> [What the task requires]:
Could you please reproduce every record below exactly, leaving out the pictures?

[Extracted records]
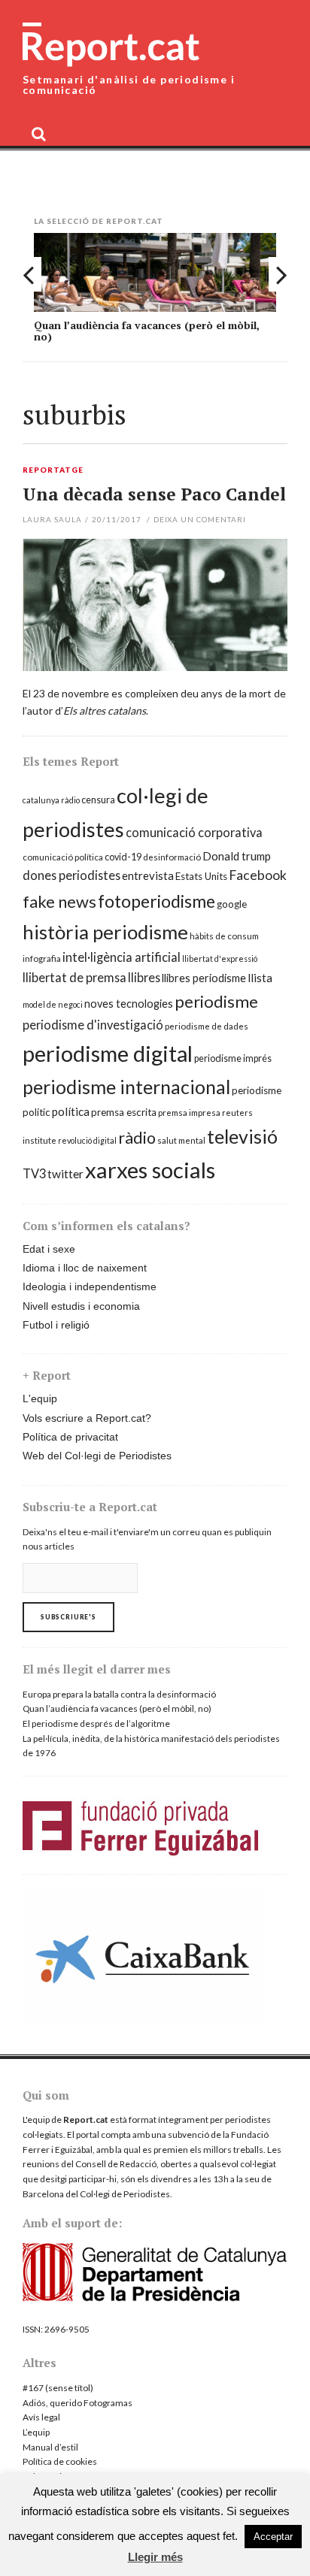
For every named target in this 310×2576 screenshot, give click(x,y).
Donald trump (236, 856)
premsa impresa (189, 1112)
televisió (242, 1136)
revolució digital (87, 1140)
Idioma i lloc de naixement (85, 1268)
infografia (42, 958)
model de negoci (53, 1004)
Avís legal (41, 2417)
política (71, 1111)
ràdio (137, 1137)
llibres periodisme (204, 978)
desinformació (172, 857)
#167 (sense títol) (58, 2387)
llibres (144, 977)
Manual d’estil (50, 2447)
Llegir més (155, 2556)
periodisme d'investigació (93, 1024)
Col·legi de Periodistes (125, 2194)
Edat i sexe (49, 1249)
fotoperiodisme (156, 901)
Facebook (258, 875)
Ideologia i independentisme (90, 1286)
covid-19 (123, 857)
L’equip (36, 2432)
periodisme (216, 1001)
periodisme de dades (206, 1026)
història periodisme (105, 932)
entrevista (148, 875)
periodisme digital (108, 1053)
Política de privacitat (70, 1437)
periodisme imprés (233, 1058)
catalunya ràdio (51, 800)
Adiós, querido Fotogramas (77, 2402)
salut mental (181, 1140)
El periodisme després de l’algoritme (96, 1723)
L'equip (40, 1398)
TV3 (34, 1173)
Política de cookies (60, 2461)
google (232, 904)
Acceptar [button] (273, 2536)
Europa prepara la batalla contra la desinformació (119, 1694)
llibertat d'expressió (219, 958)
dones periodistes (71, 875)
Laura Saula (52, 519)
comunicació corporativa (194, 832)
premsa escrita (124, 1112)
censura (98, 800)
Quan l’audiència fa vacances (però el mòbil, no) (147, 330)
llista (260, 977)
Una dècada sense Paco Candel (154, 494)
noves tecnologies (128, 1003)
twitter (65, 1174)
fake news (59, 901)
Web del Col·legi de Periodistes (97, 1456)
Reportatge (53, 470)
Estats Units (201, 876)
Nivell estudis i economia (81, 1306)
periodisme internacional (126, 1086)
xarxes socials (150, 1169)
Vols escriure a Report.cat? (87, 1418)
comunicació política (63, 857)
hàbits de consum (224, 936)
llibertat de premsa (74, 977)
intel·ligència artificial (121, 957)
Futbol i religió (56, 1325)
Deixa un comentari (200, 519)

> [Solution to the problem]:
For every named target in this 310×2576 screenshot, give click(x,y).
Donald trump (236, 856)
premsa impresa (189, 1112)
televisió (242, 1136)
revolució digital (87, 1140)
Idioma i lloc de naixement (85, 1268)
infografia (42, 958)
model de negoci (53, 1004)
Avís legal (41, 2417)
política (71, 1111)
ràdio (137, 1137)
llibres periodisme (204, 978)
desinformació (172, 857)
#167 (sense títol) (58, 2387)
llibres (144, 977)
Manual d’estil (50, 2447)
Llegir més (155, 2556)
periodisme d'investigació (93, 1024)
Col·legi de Periodistes (125, 2194)
Edat i sexe (49, 1249)
fotoperiodisme (156, 901)
Facebook (258, 875)
Ideologia i independentisme (90, 1286)
covid-19 (123, 857)
L’equip (36, 2432)
periodisme (216, 1001)
periodisme de dades (206, 1026)
història periodisme (105, 932)
entrevista (148, 875)
periodisme digital (108, 1053)
Política de privacitat (70, 1437)
periodisme imprés (233, 1058)
catalunya ràdio (51, 800)
Adiós, querido Fotogramas (77, 2402)
salut mental (181, 1140)
El periodisme després de l’algoritme (96, 1723)
L'equip (40, 1398)
TV3 (34, 1173)
Política de cookies (60, 2461)
google (232, 904)
Acceptar [button] (273, 2536)
Europa prepara la batalla contra la desinformació (119, 1694)
llibertat d'expressió (219, 958)
dones periodistes (71, 875)
Laura Saula (52, 519)
comunicació corporativa (194, 832)
premsa escrita (124, 1112)
censura (98, 800)
Quan l’audiència fa vacances (però el mòbil, no) (147, 330)
llista (260, 977)
Una dècada sense Paco Candel (154, 494)
noves tecnologies (128, 1003)
twitter (65, 1174)
fake news (59, 901)
Web del Col·legi de Periodistes (97, 1456)
Reportatge (53, 470)
Estats Units (201, 876)
Nivell estudis i economia (81, 1306)
periodisme internacional (126, 1086)
xarxes socials (150, 1169)
Vols escriure a Report.cat? (87, 1418)
comunicació política (63, 857)
hàbits de consum (224, 936)
llibertat de premsa (74, 977)
intel·ligència artificial (121, 957)
Futbol i religió (56, 1325)
Deixa un comentari (200, 519)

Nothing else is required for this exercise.